Which lines in the records below contain the word "pyautogui"? Copy each of them.
Start of Dataset
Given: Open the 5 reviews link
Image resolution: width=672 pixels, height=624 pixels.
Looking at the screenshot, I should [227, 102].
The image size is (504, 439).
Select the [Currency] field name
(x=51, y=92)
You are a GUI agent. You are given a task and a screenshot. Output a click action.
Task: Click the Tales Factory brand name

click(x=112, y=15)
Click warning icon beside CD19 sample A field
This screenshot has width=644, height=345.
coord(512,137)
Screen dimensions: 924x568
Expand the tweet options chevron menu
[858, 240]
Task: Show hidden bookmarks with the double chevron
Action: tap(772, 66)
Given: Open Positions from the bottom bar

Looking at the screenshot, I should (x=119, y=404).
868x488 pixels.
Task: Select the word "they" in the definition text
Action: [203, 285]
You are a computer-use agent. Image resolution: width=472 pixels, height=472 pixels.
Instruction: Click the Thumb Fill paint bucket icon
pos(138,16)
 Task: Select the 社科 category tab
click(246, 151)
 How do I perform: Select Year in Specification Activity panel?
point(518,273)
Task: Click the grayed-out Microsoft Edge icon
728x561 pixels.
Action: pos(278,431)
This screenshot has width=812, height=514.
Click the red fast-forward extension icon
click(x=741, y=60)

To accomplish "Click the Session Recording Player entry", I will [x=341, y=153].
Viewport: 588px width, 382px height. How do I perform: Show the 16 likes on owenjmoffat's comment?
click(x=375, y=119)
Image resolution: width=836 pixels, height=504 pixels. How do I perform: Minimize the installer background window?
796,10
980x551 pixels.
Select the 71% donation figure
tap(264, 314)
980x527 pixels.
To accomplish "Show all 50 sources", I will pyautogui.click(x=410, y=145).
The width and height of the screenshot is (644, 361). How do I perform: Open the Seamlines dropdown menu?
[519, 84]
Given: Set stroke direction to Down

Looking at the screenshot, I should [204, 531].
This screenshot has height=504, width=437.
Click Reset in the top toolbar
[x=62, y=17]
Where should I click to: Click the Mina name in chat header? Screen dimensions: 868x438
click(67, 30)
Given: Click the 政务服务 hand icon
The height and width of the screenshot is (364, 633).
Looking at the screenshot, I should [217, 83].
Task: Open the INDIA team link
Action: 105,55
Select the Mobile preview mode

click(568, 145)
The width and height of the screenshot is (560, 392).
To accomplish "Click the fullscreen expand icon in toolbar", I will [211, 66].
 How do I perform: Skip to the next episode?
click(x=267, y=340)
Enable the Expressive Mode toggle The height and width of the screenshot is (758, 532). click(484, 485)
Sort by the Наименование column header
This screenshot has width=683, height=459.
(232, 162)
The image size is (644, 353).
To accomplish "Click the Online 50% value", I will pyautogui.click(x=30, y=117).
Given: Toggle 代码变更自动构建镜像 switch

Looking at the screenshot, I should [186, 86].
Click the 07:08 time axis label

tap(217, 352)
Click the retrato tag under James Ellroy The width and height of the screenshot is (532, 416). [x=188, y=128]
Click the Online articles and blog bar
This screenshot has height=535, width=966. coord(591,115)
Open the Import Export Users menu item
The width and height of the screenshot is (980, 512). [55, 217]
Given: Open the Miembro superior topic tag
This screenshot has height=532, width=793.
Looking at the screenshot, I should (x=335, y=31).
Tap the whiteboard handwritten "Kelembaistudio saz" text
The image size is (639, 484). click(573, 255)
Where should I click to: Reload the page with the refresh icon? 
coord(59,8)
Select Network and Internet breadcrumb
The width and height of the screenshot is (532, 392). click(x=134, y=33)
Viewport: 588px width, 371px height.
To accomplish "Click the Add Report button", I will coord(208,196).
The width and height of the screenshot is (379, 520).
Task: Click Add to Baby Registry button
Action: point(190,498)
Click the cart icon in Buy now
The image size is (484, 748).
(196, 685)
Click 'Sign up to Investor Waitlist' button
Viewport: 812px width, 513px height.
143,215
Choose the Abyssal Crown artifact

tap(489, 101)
End of Dataset
Answer to the problem
To accomplish "Show all 50 sources", I will pyautogui.click(x=410, y=145).
To accomplish "Click the Online 50% value", I will pyautogui.click(x=30, y=117).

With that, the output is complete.